Schemes & Themes
Developing a color system that works across multiple brands
Netspend partners with companies such as PayPal, Western Union, and Brinks to deliver a prepaid credit card solution for their customers. I'm responsible for making sure each of the partners' online account center is branded correctly based on their style guide.
In order to do this smoothly a lot of thought beforehand was needed to make sure our system worked well to make sure the colors map correctly to each brand.
The default color is the brand's primary color. It's the color that most prominent UI elements, like the name applies, default to.

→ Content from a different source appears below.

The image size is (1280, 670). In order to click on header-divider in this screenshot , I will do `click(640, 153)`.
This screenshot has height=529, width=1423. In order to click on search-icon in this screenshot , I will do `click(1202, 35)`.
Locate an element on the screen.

If a brand has multiple equally-weighted primary colors, they can pass a gradient, and/or pattern, across the app's global toolbar, the present-most element in the servicing application.

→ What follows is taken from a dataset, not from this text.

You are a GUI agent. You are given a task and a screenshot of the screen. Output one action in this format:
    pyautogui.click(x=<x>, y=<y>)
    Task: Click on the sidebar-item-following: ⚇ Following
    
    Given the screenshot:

The accent color is the brand's defined secondary color or any brand color that contrasts or compliments best or well against the default color, while avoiding interference with the overall harmony of the color system.
Active tab cue
Often in logos and patterns
Unspecified floating action buttons
The positive color is used to associate and enforce positive, creative actions - actions related to money, movement, addition, cash back, progress, continuation, and success.

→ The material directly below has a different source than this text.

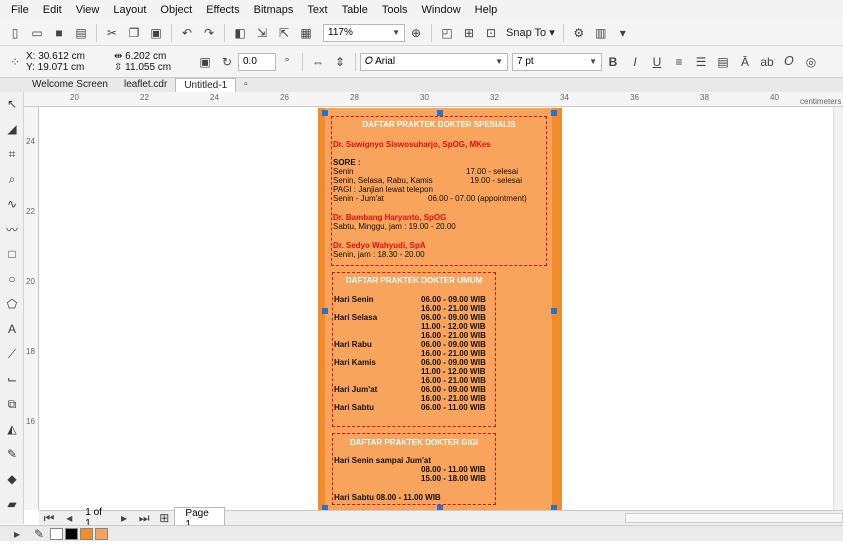 This screenshot has height=544, width=843. I want to click on menu-bitmaps: Bitmaps, so click(274, 10).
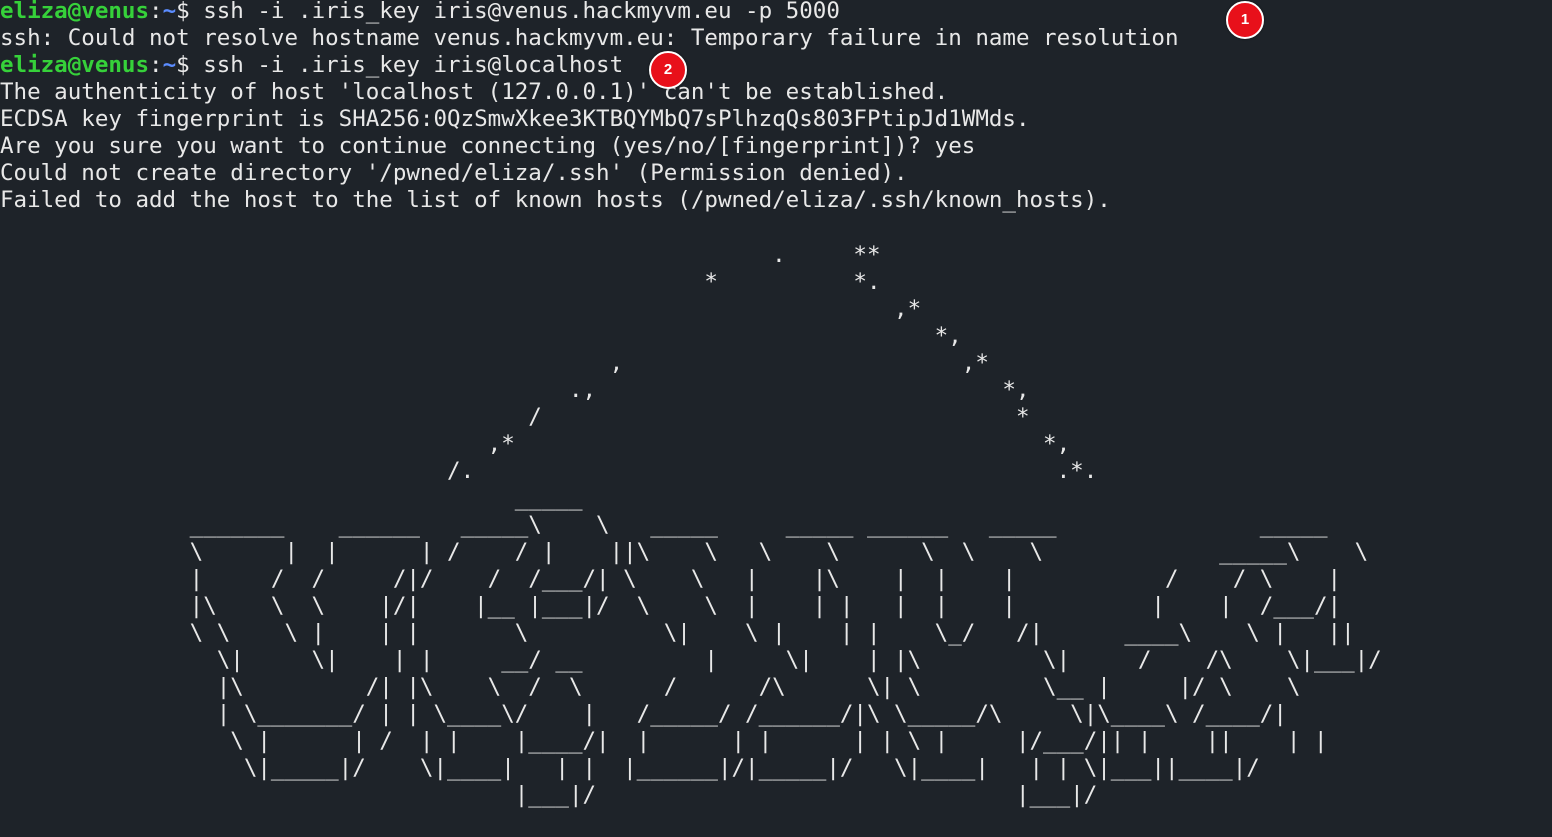 The width and height of the screenshot is (1552, 837). Describe the element at coordinates (1245, 20) in the screenshot. I see `annotation-marker-1: 1` at that location.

Selected checkboxes/radio buttons
Continue buttons in multi-step workflows
The negative color is used to associate and enforce negative actions and sometimes to establish a sense of urgency; it's used on elements that finalize permanent deletion or destruction, subtraction, and to indicate unacceptable input and failure.
Cues on inputs that fail validation
Urgent messages, such as card/fraud detection
The special color is a color reserved for, like the name implies, special instances. Like the accent color, it contrasts well against the default color, but is reserved for states like exclusive offers and introductions to new features.